▶ _WHAT NEEDS TO BE DONE_:
Go through the entries below and count the lines where "computer" occurs. Give nothing but that number.

Items from a dataset:

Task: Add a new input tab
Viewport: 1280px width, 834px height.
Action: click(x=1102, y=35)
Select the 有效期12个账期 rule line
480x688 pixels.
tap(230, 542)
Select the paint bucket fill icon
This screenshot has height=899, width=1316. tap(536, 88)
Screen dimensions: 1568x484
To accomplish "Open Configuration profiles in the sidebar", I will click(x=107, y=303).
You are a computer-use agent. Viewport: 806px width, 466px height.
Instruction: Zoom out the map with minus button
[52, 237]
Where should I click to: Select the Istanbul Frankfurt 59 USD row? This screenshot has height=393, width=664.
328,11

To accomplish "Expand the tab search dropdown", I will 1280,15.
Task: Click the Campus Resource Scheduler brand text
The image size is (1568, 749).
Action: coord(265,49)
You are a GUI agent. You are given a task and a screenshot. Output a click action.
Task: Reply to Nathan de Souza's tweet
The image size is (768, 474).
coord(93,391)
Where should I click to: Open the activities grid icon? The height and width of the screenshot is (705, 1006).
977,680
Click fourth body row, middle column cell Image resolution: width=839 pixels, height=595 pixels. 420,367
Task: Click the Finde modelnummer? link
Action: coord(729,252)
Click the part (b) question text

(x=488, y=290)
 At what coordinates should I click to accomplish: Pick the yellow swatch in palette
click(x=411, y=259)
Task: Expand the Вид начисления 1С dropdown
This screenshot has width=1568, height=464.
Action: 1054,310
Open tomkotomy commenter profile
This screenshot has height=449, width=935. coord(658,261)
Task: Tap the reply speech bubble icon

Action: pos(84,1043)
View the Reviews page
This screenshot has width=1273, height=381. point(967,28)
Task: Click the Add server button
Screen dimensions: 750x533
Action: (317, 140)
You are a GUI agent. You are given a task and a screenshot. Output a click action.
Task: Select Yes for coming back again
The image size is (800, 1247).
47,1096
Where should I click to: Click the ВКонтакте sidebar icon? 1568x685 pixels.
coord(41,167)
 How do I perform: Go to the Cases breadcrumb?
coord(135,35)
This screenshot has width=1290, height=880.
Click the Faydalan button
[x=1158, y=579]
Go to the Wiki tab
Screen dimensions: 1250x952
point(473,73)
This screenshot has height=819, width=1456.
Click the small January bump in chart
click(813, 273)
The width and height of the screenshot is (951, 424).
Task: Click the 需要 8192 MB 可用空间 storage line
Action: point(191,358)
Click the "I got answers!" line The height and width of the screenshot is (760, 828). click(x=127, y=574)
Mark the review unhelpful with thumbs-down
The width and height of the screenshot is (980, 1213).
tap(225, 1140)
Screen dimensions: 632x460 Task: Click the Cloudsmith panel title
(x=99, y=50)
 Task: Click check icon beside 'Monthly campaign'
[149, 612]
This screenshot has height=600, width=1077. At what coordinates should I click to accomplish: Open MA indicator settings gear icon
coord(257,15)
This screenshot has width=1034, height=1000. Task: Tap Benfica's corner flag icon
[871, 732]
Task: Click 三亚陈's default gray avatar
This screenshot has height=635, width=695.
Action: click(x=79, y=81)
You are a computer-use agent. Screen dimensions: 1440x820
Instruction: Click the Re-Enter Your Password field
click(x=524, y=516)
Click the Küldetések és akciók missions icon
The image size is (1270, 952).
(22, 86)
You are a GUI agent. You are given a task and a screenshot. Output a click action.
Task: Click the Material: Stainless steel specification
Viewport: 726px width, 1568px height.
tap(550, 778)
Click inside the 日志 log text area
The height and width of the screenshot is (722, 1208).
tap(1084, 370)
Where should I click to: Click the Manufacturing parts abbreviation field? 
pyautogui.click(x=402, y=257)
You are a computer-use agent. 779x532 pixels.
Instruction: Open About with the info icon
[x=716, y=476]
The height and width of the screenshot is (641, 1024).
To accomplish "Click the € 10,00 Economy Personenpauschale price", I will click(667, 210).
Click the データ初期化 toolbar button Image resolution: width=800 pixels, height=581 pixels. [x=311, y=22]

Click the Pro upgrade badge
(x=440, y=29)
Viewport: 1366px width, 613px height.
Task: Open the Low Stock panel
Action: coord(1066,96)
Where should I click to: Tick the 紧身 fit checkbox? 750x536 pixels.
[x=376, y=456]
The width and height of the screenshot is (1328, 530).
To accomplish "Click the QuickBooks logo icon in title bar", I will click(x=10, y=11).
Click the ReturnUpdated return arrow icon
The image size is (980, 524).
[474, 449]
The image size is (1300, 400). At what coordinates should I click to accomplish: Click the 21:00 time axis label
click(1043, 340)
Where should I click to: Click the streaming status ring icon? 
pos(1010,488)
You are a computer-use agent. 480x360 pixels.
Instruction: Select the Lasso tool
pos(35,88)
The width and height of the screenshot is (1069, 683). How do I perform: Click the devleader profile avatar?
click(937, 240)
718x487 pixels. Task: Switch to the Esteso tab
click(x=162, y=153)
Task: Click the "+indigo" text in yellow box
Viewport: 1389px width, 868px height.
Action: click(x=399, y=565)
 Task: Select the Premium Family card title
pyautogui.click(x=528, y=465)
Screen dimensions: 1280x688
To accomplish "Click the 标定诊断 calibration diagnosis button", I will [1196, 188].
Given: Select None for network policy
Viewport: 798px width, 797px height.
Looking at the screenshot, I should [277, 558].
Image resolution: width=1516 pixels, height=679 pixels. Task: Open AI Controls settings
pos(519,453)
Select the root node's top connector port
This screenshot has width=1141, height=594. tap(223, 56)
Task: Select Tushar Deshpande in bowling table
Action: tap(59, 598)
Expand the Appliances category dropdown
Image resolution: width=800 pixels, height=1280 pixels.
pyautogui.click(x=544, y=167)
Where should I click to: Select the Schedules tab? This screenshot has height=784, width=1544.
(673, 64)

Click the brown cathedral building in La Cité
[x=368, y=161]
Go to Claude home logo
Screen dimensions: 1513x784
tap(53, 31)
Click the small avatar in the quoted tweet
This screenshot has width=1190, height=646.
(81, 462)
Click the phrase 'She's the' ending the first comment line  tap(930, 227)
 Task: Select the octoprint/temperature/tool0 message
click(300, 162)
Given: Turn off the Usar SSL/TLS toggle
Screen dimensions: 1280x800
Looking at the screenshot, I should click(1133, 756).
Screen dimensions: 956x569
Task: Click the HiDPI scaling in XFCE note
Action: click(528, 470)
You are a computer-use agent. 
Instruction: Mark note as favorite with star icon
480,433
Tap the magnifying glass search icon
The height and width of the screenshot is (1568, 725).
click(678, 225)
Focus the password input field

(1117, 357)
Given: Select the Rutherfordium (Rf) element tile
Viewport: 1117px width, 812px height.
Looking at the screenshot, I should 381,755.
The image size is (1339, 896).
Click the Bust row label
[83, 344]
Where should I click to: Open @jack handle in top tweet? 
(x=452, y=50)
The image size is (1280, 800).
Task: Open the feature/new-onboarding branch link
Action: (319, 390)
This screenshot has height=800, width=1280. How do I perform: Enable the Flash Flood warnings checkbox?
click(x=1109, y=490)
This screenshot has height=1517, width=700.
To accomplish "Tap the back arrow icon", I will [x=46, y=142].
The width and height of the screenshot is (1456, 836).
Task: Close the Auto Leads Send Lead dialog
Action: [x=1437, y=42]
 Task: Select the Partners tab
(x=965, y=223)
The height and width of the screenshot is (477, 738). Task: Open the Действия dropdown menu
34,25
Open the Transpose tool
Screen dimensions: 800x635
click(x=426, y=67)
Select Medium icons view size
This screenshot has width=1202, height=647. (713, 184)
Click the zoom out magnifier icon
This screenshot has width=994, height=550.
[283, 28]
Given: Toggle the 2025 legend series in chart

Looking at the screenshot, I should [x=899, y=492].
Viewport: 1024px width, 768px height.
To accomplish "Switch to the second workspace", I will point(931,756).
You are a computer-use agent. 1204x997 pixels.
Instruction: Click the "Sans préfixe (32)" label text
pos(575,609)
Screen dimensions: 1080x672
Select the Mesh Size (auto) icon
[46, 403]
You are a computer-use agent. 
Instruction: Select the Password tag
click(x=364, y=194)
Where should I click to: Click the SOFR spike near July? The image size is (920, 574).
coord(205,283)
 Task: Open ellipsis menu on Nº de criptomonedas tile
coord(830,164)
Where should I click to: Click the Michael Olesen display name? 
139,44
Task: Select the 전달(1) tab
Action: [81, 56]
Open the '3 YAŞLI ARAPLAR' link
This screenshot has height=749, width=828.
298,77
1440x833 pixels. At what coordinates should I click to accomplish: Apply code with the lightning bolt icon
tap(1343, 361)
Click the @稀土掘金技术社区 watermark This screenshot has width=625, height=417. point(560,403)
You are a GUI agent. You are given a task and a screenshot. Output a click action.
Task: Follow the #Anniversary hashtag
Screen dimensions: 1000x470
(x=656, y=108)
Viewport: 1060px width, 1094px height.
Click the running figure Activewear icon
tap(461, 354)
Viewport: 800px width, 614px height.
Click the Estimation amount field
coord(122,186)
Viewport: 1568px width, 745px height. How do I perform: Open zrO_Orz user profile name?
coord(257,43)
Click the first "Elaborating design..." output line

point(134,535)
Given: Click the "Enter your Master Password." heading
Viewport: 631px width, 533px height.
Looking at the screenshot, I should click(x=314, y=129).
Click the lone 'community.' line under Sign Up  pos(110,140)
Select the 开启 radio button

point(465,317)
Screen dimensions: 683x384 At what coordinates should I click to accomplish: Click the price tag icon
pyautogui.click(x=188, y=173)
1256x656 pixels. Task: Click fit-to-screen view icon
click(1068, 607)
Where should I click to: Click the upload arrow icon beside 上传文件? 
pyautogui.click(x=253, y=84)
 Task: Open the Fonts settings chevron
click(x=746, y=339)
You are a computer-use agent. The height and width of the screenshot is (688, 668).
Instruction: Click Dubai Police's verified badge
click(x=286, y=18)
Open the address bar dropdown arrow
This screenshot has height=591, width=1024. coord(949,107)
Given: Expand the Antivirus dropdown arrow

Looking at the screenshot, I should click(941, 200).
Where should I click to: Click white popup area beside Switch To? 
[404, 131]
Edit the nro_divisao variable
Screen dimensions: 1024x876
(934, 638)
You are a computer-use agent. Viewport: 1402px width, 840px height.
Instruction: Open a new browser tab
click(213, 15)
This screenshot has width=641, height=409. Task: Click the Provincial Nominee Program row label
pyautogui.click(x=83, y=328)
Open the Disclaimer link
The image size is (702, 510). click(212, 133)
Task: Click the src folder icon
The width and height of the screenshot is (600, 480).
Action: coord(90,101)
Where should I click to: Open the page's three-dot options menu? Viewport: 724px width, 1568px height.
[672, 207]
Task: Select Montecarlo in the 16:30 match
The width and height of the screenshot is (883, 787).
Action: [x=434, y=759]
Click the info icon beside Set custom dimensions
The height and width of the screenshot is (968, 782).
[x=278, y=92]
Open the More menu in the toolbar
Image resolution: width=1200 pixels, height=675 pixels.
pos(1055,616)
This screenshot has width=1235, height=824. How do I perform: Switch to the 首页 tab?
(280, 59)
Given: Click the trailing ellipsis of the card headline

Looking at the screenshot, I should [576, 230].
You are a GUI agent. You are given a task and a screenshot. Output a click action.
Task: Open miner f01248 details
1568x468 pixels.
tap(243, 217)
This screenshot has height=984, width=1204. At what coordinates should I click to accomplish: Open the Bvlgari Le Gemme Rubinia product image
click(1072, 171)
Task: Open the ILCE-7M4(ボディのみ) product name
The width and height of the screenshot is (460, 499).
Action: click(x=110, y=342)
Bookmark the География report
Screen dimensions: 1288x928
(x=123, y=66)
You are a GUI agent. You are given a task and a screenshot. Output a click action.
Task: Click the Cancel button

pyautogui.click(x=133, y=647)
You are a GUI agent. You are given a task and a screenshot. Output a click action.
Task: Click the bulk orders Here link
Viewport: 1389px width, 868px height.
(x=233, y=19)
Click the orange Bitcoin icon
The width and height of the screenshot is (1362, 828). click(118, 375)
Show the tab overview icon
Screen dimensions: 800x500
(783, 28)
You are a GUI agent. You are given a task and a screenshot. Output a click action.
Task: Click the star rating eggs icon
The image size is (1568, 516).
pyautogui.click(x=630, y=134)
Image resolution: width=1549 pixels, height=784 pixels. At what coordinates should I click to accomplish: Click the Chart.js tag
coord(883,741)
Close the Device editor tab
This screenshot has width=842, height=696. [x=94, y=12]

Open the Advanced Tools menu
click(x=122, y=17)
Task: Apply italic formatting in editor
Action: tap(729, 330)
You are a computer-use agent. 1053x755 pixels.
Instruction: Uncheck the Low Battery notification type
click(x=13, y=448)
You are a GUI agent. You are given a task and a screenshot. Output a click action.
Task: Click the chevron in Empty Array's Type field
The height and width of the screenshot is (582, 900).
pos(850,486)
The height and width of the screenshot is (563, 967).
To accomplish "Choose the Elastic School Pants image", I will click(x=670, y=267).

▶ _OUTPUT FOR THIS TASK_:
10